Tarefas obrigatórias »
**A.** No texto sobre a ação monitória, liste, por favor, tudo o que, segundo o art. 1.102(a), se pode pretender receber por meio dessa ação.
**B.** Dê continuidade ao texto sobre a ação monitória a partir do ponto em que ele termina.

Trecho fornecido »
»»
Jalno Duarte Ferreira
Segundo a norma contida no art. 583 do CPC, toda execução tem por base, título executivo judicial ou extrajudicial, não podendo existir processo de execução que não se aparelhe por meio de um título executivo. É, portanto, processo documental, pois o título é indispensável para a propositura da ação, sendo necessário, ainda, para que vingue a execução, estar comprovado o inadimplemento do devedor e a comprovação da liquidez, certeza e exigibilidade do título, estando o mesmo, revestido de sua força executiva, o que não ocorre quando operada a prescrição.
Anteriormente ao advento da Ação Monitória, o credor, de posse de um título executivo extrajudicial prescrito, para fazer valer seu direito, necessitava buscar o amparo da tutela jurisdicional, através de ações de procedimento comum, sumário ou ordinário, dependendo do valor da causa, ações estas geralmente denominadas de cobrança ou enriquecimento ilícito, como no caso dos cheques prescritos, ficando, assim, sujeito às intempéries e procrastinações de um procedimento por demais longo, embora não pudesse se socorrer com tais argumentos, em virtude de sua desídia, pois é de sabença geral no mundo jurídico que “dormientibus non succurrit jus.”
Com o advento da Ação Monitória, de origem francesa, também denominada por alguns de procedimento injuntivo, introduzida no CPC, pela Lei 9.079, de 14 de julho de 1995, esta situação modificou-se, eis que, extreme de dúvidas, ter a ação monitória um procedimento intermediário entre o da execução e o comum, sendo ação de procedimento especial de jurisdição contenciosa e como tal, constituindo-se em processo de conhecimento, acrescentada ao Livro IV, Título I, do Código de Rito, o Capítulo XV,
De acordo com a regra estampada no art. 1.102(a), pode promover a Ação Monitória todo aquele que pretender, com fundamento em prova escrita sem eficácia executiva, receber soma em dinheiro, coisa fungível ou bem móvel. Vê-se, pois, que o requisito específico de admissibilidade do procedimento monitório é a existência de “prova escrita”, desprovida de força executória, o que não ocorria, anteriormente a esta lei, como mencionado acima, pois o interessado, tinha que movimentar o aparelhamento jurisdicional com ação de rito comum, objetivando a obtenção de um pronunciamento judicial que permitisse a utilização da via executória.
««
Trecho de dados »
»»
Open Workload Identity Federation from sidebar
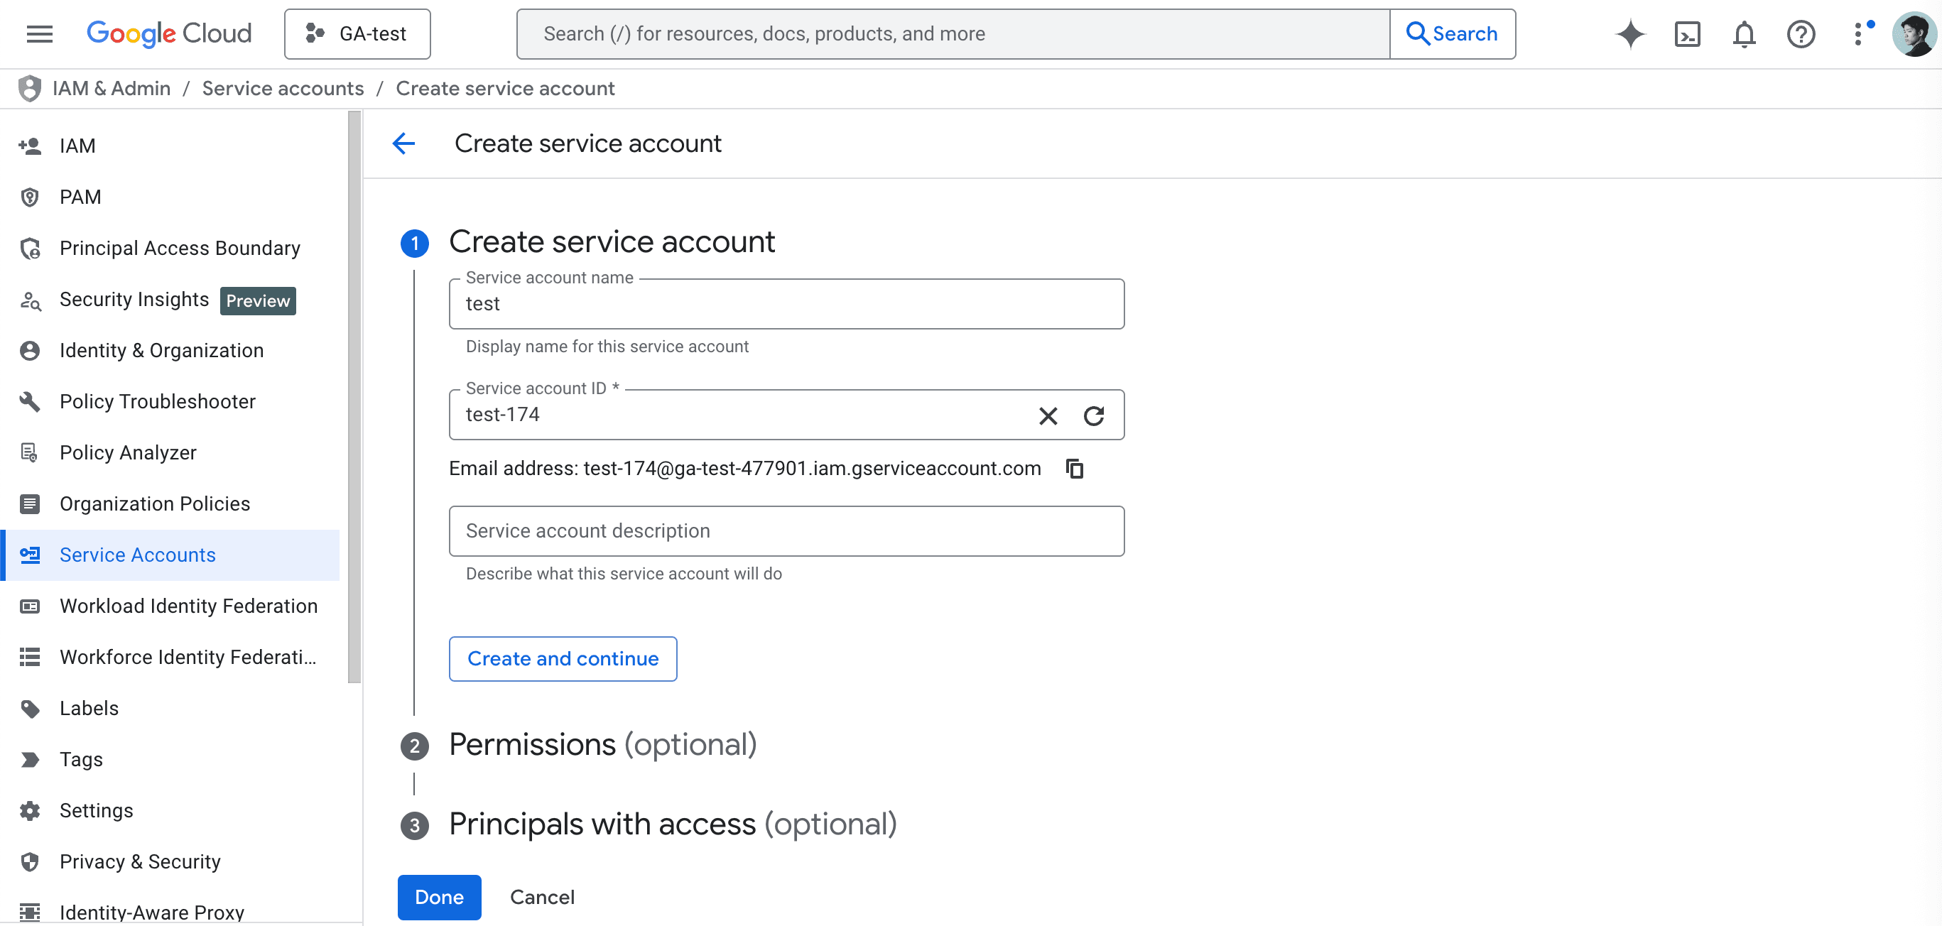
««
Respostas »
**A.** Soma em dinheiro, coisa fungível e bem móvel.

**B.**
Agora, com o advento deste novo diploma legal, inserido na parte destinada aos procedimentos especiais de jurisdição contenciosa, aquele que tiver em seu poder título injuntivo, ou seja, documento sem força executória, pode se valer da tutela jurisdicional, bem diferenciada da execução, que tem como função precípua a de permitir a formação do título executivo de maneira mais célere.
A exemplo de alguns Códigos europeus, tais como os da Itália e da Alemanha, o legislador brasileiro sistematizou um procedimento intermediário, entre o cognitivo e o executivo, denominado procedimento monitório ou injuntivo, objetivando caminho mais célere à formação do título executivo, passível de ser utilizado pelo credor, quando munido de documento que comprovasse seu crédito, ainda que não revestido de força executiva. Mediante este procedimento, o credor, ao exercitar seu direito de ação, pode postular em juízo, não a condenação do devedor, mas, em sumária cognição, a expedição de uma ordem ou mandado para que a prestação obrigacional seja cumprida no prazo estabelecido em lei.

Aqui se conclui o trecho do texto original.